> _Study questions_
[1] Shorten the paragraph of the Kokomo excerpt that begins "Another, darker version," keeping its main facts.
[2] In the Kokomo excerpt, swap "village" for "settlement" and give the stretch from "Another, darker version" through "his own village.".
---- Page excerpt
The city of Kokomo, Indiana is named after Kokomo, but it is unknown who actually proposed "Kokomo" as the name of the town or why. According to a popular legend, David Foster, the founder of the city of Kokomo, once stated, "It was the orneriest town on earth, so I named it after the orneriest Indian on earth—called it Kokomo." This legend is probably apocryphal. Traditionally, it has been said that Kokomo was a great Miami chieftain in north-central Indiana of enormous physical size, who was able to use his superior strength and cunning to secure the interests of his people and win them a vast hunting territory. This version of the story holds that Kokomo was "last of the fighting chiefs".

Another, darker version of the story attested among the early settlers, however, maintains that Kokomo was not a chief at all, but rather a lazy, dishonest, wife-beating drunkard. According to this version of the story, Kokomo was such a horrible, despicable character that the Miami refused to accept him as a member of their tribe. A story from the Peru Miami holds that Kokomo was once a member of their tribe, but that he was a disreputable rabble-rouser who was always causing havoc. This story holds that, finally, Kokomo gathered together a portion of the tribe, mostly women, and took them to the Wildcat Creek, where he founded his own village.
--------
---- Entries shown
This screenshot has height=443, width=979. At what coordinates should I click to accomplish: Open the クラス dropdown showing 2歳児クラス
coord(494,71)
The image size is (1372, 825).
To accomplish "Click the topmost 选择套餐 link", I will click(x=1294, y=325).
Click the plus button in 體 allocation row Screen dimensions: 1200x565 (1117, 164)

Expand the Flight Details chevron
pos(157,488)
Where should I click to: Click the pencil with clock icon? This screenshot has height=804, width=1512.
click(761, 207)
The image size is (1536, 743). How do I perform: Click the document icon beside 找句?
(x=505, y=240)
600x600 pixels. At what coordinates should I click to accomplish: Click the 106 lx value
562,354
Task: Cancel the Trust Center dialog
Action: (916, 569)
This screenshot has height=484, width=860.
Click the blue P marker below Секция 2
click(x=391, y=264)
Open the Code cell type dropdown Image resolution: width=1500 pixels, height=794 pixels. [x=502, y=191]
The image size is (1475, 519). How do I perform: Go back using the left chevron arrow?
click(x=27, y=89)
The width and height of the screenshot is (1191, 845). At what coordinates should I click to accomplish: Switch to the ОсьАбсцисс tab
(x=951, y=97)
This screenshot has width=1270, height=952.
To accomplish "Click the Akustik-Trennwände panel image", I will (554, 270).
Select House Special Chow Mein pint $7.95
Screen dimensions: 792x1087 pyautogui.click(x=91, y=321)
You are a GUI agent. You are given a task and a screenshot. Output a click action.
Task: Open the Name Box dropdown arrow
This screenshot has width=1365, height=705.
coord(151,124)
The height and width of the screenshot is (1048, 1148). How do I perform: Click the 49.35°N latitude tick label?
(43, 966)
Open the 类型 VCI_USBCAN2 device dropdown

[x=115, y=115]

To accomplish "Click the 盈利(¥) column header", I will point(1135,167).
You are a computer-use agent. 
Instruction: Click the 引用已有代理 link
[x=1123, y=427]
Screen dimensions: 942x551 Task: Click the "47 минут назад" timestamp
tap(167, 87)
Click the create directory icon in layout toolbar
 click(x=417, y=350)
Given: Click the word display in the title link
--------
> _Exercise solutions_
[1] Early settlers told a darker story. In it, Kokomo was no chief but a lazy, dishonest, wife-beating drunkard, so despicable that the Miami refused to accept him into their tribe. The Peru Miami say he was once a member of their tribe but a disreputable troublemaker who kept causing havoc. In the end he led part of the tribe, mostly women, to the Wildcat Creek and founded his own village there.

[2]
Another, darker version of the story attested among the early settlers, however, maintains that Kokomo was not a chief at all, but rather a lazy, dishonest, wife-beating drunkard. According to this version of the story, Kokomo was such a horrible, despicable character that the Miami refused to accept him as a member of their tribe. A story from the Peru Miami holds that Kokomo was once a member of their tribe, but that he was a disreputable rabble-rouser who was always causing havoc. This story holds that, finally, Kokomo gathered together a portion of the tribe, mostly women, and took them to the Wildcat Creek, where he founded his own settlement.